Part 2 of 4
I believe that part of the push toward painting everything a saccharine pink for “awareness” is, in part, a response to the dis-ease felt by nondisabled, non-diseased individuals. They are confronted with the reality that “all bodies are potentially subject to the threat of illness: the tenuousness of bodily and ontological certainty comes into sharp relief and such knowledge, in turn, threatens the illusion of self-mastery and bodily sovereignty” (Ehlers, 2015, p. 341)1. My breast cancer body is a reminder of their own fragility. So, everything gets pink-washed and turned into a battle.
In fact, cancer patients specifically are especially perilous to the non-diseased mind as, “rather than representing the body/self’s failure to defend against external forces (that could result in disease and/or forms of disability), it instead represents the impossibility of defending the self against the self” (Ehlers, 2015, p. 341). In other words, the call is coming from inside the house! (If you’ll excuse my pop culture reference to the 1996 movie, Scream.)
By focusing so heavily on the drive for a cure, it not only presents an “elusive biomedical ‘promise’ but also to deny or suspend the sheer terror, pain, suffering, and death that accompanies breast cancer diagnosis, treatment, and the experience of life in prognosis” (Ehlers, 2015, p. 342). Yes, let’s continue researching a cure, but let’s not lose sight of the people affected in the process. For those of us living, and dying, without a tenuously promised future cure, our focus is on the barbarity of the treatment.

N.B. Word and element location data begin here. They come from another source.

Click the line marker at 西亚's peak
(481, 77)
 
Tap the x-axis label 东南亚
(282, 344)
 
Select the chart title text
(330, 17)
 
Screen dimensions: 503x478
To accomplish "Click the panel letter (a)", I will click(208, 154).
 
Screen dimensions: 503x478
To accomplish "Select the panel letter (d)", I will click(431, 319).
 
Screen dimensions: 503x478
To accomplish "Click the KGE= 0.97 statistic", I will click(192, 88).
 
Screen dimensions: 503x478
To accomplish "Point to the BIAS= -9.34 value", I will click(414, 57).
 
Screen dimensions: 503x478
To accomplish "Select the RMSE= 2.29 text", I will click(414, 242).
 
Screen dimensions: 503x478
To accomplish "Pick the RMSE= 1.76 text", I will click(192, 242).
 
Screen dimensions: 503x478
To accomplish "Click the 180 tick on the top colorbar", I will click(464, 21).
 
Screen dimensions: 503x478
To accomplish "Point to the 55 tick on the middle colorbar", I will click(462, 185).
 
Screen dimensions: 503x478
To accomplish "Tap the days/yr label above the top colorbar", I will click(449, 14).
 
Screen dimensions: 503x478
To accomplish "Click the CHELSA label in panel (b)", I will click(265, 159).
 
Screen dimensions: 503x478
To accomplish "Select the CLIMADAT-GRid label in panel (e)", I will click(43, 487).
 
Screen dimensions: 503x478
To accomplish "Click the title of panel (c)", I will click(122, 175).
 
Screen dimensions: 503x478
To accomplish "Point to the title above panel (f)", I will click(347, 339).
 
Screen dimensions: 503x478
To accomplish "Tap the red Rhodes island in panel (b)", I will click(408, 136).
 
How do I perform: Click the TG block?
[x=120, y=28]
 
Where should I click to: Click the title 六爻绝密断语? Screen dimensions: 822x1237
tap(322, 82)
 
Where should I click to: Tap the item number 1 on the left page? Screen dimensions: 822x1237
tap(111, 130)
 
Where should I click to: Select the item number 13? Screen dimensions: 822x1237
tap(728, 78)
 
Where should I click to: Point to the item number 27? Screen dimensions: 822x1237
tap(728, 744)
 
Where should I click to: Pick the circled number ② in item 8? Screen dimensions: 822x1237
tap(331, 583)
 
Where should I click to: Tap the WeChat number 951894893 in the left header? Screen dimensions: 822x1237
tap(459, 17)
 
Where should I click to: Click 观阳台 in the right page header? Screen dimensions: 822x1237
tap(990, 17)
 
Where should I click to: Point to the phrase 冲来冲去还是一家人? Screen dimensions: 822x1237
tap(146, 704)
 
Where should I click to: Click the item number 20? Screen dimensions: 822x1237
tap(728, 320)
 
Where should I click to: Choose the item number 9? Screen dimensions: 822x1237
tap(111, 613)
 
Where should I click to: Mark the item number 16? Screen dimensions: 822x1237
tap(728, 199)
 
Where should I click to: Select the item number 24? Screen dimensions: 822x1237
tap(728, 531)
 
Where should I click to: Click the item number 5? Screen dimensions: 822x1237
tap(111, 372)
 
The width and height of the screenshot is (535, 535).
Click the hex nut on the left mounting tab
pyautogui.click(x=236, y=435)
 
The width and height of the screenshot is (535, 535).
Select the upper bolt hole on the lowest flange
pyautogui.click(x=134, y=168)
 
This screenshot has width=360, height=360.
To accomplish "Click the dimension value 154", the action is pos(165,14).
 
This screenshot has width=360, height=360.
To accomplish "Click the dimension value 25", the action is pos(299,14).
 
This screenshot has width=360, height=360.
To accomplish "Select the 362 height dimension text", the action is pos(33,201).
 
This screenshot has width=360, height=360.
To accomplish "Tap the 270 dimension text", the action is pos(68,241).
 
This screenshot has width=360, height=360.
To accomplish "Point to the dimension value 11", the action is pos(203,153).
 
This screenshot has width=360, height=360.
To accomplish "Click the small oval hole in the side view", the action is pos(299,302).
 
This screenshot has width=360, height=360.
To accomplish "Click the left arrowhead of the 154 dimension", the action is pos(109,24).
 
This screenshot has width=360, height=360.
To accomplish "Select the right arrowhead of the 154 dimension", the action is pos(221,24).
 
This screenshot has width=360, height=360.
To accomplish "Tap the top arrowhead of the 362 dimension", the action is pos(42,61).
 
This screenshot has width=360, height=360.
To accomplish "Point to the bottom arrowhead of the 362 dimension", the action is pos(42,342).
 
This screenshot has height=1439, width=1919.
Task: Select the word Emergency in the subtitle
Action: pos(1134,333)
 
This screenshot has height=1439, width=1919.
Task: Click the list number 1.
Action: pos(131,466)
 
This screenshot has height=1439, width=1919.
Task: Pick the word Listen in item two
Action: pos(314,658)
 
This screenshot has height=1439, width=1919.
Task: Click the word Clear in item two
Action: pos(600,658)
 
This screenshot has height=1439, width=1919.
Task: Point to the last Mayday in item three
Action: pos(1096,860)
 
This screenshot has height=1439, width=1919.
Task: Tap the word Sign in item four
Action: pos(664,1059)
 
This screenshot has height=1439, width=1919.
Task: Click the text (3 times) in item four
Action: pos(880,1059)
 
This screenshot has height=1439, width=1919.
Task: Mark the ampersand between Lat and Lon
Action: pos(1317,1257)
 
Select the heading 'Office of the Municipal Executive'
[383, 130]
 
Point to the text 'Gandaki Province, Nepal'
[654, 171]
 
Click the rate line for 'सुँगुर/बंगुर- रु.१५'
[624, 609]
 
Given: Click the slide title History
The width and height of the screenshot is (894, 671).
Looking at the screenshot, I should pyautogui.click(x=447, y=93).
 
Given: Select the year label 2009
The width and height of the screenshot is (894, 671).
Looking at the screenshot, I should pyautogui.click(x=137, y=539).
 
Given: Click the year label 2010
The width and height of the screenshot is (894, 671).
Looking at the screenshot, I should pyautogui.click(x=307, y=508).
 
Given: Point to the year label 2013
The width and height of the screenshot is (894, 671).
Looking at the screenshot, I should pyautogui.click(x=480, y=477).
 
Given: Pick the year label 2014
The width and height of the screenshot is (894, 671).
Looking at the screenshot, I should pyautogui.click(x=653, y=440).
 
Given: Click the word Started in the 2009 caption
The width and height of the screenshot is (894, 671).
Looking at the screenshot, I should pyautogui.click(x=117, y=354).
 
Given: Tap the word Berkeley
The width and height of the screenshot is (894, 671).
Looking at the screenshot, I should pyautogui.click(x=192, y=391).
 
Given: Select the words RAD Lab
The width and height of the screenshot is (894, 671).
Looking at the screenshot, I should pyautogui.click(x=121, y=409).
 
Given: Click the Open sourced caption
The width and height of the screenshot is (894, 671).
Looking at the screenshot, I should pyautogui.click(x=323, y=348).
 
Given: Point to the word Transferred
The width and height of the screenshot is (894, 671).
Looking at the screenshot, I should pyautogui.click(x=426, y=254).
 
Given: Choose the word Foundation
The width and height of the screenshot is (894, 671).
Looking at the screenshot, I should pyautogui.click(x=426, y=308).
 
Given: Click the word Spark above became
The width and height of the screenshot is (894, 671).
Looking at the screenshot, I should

There is no “quick ‘cure’ for breast cancer but, rather, a range of disabling effects that follow from the disease and its treatment” (Ehlers, 2015, p. 342). Breast reconstruction, even when done beautifully and without complications, remains a disfiguring and painful process. There is no “correcting” this disability so that the body returns to its precancerous state.
My own body is representative of the best possible outcome for breast reconstruction: no complications, up a couple of cup sizes, high profile for that extra sex appeal. Yet, the process of getting here has taken several months of regular procedures, two surgeries, and months of painful recovery time. And yet, there remains a risk for implant failure. All it takes is one infection that isn’t caught in time, and all that work is lost.
I have 8-inch scars traveling up the middle of both breasts, no nipples, and another pair of 7-inch scars underneath each one. They may look hot as hell with a shirt on, but they are very obviously not my factory-installed breasts when my shirt comes off.
In the SCAR Project, “The viewer is called on to witness the failures, slippages, and complications that reconstruction efforts produce” and “although reconstruction might give the outward appearance of normative embodiment (especially when clothed), the lived corporeal reality offers no such conclusion” (Ehlers, 2015, p. 342).
Instead, much as the SCAR Project itself, our bodies remain “unfit for public consumption” (Ehlers, 2015, p. 343).